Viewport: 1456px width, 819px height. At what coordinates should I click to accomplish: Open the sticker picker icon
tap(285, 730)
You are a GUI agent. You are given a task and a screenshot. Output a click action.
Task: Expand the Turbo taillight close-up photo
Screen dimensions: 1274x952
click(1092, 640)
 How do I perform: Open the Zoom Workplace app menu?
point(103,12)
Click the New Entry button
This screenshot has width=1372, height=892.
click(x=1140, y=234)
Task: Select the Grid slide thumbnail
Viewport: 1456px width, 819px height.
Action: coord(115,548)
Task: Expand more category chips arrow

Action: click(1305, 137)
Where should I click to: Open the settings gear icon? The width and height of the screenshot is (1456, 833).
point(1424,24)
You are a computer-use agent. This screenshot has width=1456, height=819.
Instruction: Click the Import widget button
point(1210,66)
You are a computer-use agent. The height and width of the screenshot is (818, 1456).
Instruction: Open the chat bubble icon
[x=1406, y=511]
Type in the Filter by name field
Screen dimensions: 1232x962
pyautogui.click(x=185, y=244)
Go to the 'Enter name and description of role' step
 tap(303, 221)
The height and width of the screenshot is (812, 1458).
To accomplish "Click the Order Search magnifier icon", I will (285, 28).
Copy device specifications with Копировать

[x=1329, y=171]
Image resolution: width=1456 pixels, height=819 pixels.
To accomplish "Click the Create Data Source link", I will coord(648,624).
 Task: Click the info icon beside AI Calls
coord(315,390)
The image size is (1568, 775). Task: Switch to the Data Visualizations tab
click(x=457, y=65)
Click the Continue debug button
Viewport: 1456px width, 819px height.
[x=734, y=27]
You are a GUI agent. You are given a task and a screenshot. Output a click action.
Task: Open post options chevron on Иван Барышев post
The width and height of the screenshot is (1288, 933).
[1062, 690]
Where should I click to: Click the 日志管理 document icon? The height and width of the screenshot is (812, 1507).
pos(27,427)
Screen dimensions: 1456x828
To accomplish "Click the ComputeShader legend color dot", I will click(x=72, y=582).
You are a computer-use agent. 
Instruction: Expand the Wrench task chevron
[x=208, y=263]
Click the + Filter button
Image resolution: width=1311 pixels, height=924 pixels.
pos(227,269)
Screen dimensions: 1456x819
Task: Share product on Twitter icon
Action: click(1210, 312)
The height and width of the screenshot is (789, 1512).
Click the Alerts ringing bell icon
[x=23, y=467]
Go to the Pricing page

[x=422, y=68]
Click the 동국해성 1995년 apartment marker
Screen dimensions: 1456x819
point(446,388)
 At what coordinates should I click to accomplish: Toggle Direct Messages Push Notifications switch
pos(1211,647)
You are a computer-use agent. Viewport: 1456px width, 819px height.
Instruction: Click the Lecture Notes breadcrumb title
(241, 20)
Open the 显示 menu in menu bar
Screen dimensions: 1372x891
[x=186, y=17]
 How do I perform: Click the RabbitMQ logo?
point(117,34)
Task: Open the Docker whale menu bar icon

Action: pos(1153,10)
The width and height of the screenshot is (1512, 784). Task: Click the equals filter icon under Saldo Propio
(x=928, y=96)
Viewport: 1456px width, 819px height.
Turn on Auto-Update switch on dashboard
───
_Task details_.
Leave out every line before the one containing "Where should I click to: Click"; set down that line and all remaining lines of the material exactly.

_Exercise output_.
Where should I click to: Click the 日志管理 document icon? The height and width of the screenshot is (812, 1507).
pos(27,427)
Screen dimensions: 1456x828
To accomplish "Click the ComputeShader legend color dot", I will click(x=72, y=582).
You are a computer-use agent. 
Instruction: Expand the Wrench task chevron
[x=208, y=263]
Click the + Filter button
Image resolution: width=1311 pixels, height=924 pixels.
pos(227,269)
Screen dimensions: 1456x819
Task: Share product on Twitter icon
Action: click(1210, 312)
The height and width of the screenshot is (789, 1512).
Click the Alerts ringing bell icon
[x=23, y=467]
Go to the Pricing page

[x=422, y=68]
Click the 동국해성 1995년 apartment marker
Screen dimensions: 1456x819
point(446,388)
 At what coordinates should I click to accomplish: Toggle Direct Messages Push Notifications switch
pos(1211,647)
You are a computer-use agent. Viewport: 1456px width, 819px height.
Instruction: Click the Lecture Notes breadcrumb title
(241, 20)
Open the 显示 menu in menu bar
Screen dimensions: 1372x891
[x=186, y=17]
 How do I perform: Click the RabbitMQ logo?
point(117,34)
Task: Open the Docker whale menu bar icon

Action: pos(1153,10)
The width and height of the screenshot is (1512, 784). Task: Click the equals filter icon under Saldo Propio
(x=928, y=96)
Viewport: 1456px width, 819px height.
Turn on Auto-Update switch on dashboard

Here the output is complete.